God’s lovingkindness to my Papaw is still carrying me through. You’d think that all these years later— that baby just turned 12, after all— the loss wouldn’t loom so large. But here I am still, aching to hear his voice call me Baby one more time, longing to feel him hug me with those strong, work-hardened arms. Some time today or tomorrow, I will find a quiet moment and will sneak out under our pole barn, to my Papaw’s truck. I will slide up on to the red bench seat and breathe deep, remembering when Papaw sat behind the wheel and I rode shotgun, pressed up against his thigh as we bumped through the fields counting cattle.

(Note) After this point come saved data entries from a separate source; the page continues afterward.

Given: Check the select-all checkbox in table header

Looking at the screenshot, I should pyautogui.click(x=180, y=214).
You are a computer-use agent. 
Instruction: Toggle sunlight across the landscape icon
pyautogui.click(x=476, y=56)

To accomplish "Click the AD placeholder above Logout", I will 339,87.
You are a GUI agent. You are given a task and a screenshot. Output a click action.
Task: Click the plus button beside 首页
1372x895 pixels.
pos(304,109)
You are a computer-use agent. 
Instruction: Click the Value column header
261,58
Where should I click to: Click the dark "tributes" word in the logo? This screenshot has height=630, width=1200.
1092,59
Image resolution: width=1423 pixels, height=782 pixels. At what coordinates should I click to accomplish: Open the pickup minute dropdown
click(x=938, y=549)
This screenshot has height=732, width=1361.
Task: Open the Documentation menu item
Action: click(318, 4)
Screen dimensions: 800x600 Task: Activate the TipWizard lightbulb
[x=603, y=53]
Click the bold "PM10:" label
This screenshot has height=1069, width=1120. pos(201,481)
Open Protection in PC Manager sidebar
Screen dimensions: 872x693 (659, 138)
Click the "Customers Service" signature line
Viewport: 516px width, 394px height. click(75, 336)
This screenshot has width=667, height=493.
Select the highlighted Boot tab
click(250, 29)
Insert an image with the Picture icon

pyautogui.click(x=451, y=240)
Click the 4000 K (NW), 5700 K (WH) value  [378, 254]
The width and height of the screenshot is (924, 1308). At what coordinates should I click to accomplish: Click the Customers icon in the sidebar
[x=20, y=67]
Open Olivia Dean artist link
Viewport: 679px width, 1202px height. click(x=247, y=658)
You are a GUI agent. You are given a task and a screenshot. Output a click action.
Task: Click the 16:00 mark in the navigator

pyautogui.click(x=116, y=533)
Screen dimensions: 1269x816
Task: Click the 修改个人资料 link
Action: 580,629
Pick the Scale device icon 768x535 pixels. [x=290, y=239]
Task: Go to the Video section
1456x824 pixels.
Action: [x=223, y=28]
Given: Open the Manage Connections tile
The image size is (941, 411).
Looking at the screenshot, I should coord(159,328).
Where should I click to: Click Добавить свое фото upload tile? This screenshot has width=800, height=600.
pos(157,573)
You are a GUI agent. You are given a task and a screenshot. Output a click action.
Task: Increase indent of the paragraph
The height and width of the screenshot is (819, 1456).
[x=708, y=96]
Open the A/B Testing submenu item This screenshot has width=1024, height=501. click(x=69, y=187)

There will be tears. So many tears. But half of them will be tears of thanks. I was loved well. God gave me something—someone—so precious when He decided to make that man my grandfather. He gave me a foretaste of the kind of love He has for His children, and taught me how to receive it. Papaw’s love wasn’t perfect. He was just a man. But it was a reflection of the kind of love I have found in Jesus. I can’t think of that truth and not cry again.
The best part? My Papaw is in the presence of that very same Jesus. The Jesus who he didn’t have to get cleaned up for, because Jesus Himself bears that burden. Papaw is standing there, with Mamaw, waiting. I’m pretty sure Johnny Cash is there, too—maybe even singing. I can’t say for certain, but I have a feeling Mamaw might just be dancing with her man for real up there. Dancing like David, with all her might before the Lord. I can’t wait to see that.
In Christ,
Heather
From just another simple Appalachia gal who grew up in those little hollers, getting saved in a little brick Missionary Baptist church up on a hill- I loved this. Thank you for sharing! ♥️
Thank you for sharing this about your Papaw. These stories bring light to my shattered past… these stories help me see the good instead of the bad. They remind me of how intricately knitted my own story is by my Lord.